Não vou me esquecer de um passeio desses pelo centro que fiz com a minha mãe. Depois de seguir sem roteiro definido, passando por pontos clássicos mas desconhecidos para ela, como Theatro Municipal, Praça do Correio e o Mosteiro São Bento, encerramos o passeio na região da Praça da Sé. E, assim, resolvi mostrar por último o Pátio do Colégio, lugar onde São Paulo foi fundada, logo ali do lado. No momento em que saímos do estreito corredor da Rua Boa Vista e chegamos ao páteo, minha mãe não conteve a surpresa: “Oh!”
Foi fácil ler seus pensamentos. Sim, mãe. Essa construção colonial tão singela, pequena perto das outras e “bonitinha”, como ela descreveu sorrindo, sobrevive aqui sozinha bem no meio desse centro todo porque São Paulo tem o dom do contraste e do diverso.
Amanhã, a capela do Pátio do Colégio será reaberta após meses de restauração: um bom motivo para voltar a visitá-la.
Despedida do horizonte
Nos três anos que cobri mercado imobiliário, me cansei de escrever sobre verticalização, valorização, revitalização da Barra Funda – pra quem não conhece, um antigo bairro industrial. Como um médico que se sente imune a doenças, eu que sou moradora do bairro escrevia como se essa transformação nunca pudesse me afetar.
E até por entender do assunto, consegui alugar um apê num lugar com preço de Barra Funda, perto da infra de Perdizes – pra quem não conhece, um tradicional bairro de elite. E ainda morar num apartamento de fundos, sem o barulho da avenida e com uma charmosa vista do Memorial da América Latina, sempre foi motivo de orgulho pra mim.
Mas a cidade não é estática e veio se aproximando. Um dia, olho pela janela, e vejo que algo mudou.

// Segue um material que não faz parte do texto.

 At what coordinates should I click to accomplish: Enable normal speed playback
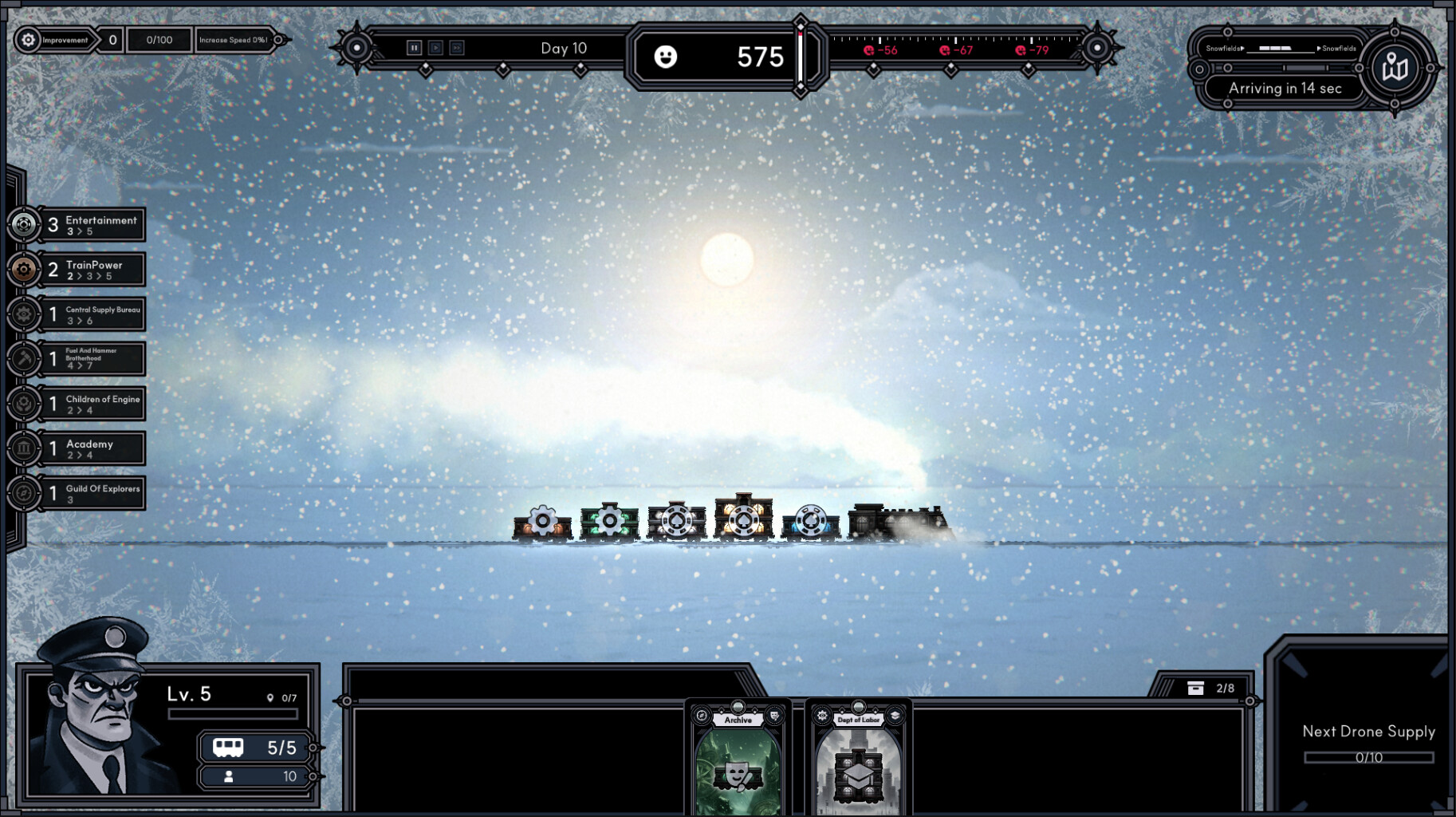pyautogui.click(x=435, y=47)
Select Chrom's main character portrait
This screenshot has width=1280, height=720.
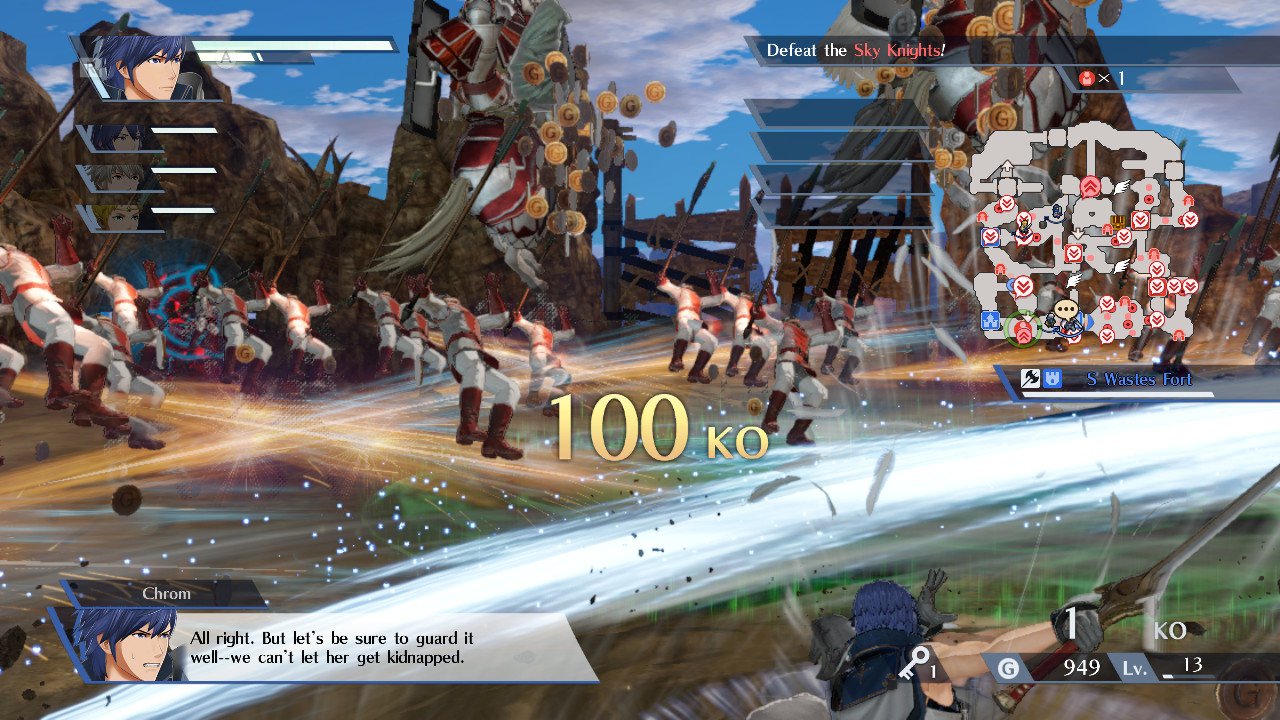pyautogui.click(x=140, y=68)
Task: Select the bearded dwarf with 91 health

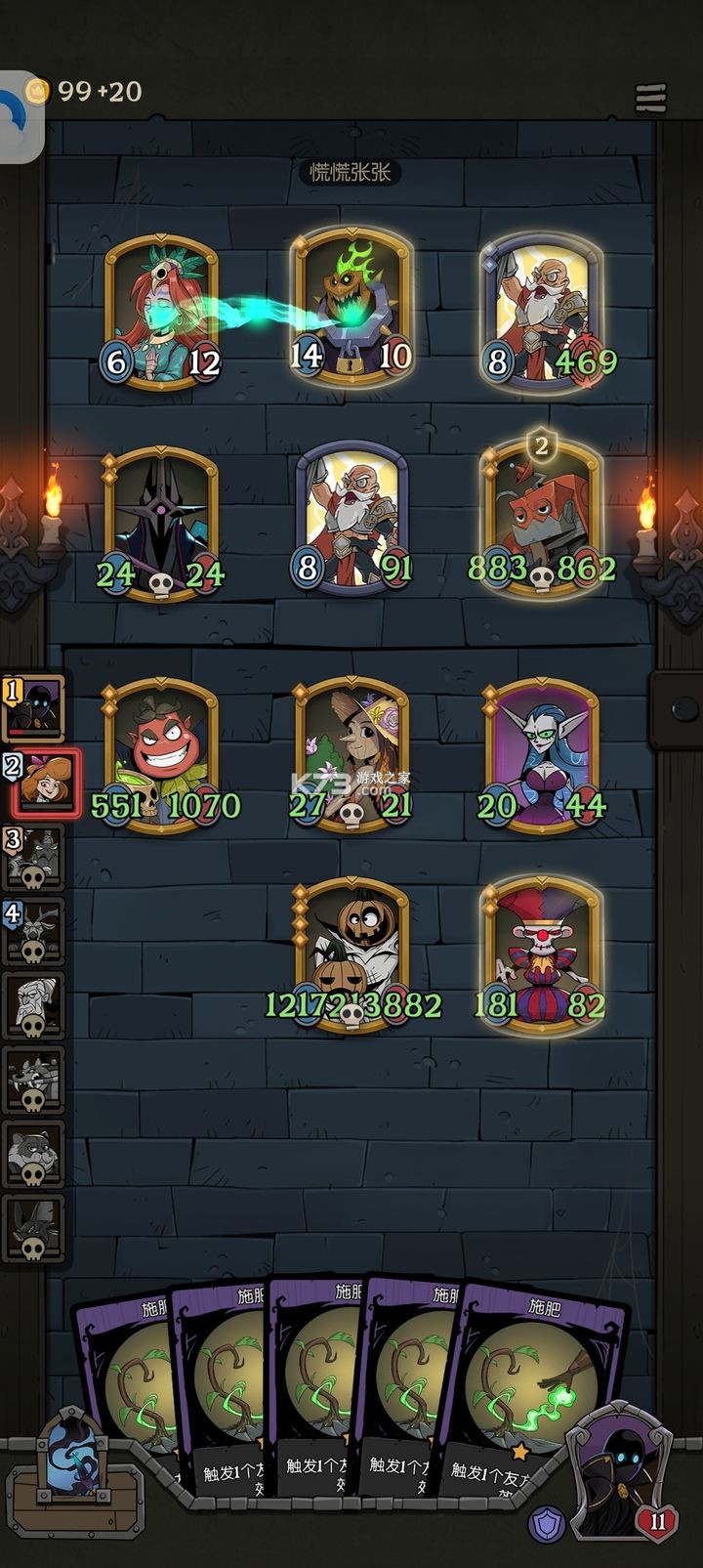Action: click(352, 518)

O terreno plano do estacionamento em frente, que me garantia uma visão até que ampla da antiga região de várzea, estava sendo preparado para o nascimento de mais um prédio, cujo lançamento provavelmente entrou nas estatísticas citadas em minhas matérias.
Agora, o barulho da obra, às vezes até de madrugada, conversa comigo diariamente sobre verticalização. A ironia é que, de tanto que valorizou o bairro e a cidade toda, a conta de uma mudança hoje sairia cara demais. Resta, por enquanto, seguir na contagem regressiva para o dia em que o concreto vai cobrir por inteiro meu horizonte.
São Paulo me engoliu
Com essa grandiosidade toda, um dia São Paulo me fascinou. Me fez querer viver nela. Me fez querer conhecer suas nuances, ruas e becos, passar noites em claro nos seus bares, degustar sua diversidade, seus encantos. Com o tempo, ela me engoliu. Mas São Paulo dá trabalho. E cobra caro pelos minutos. Consome a gente de tanto que grita. ‘Concrete jungle, say what do you got from me’, a intimei um dia. E ela agora retruca todas as manhãs com o bate-estaca do novo prédio que sobe à minha frente matando a vista cinza que tenho do Niemeyer. Brigamos. Às vezes, desejo fugir e dizer: ‘É pra nunca mais’. Mas ela me tem, ela sabe, enquanto me dá trabalho. Hoje, estamos tentando superar essa crise. Eu faço uma yoga logo cedo para não ser acordada por seus berros. E a essa hora seu trânsito me recebe com um pouco mais de bom-humor. E, assim, vamos vivendo. Ela me dando seu abrigo. E eu tentando perdoá-la.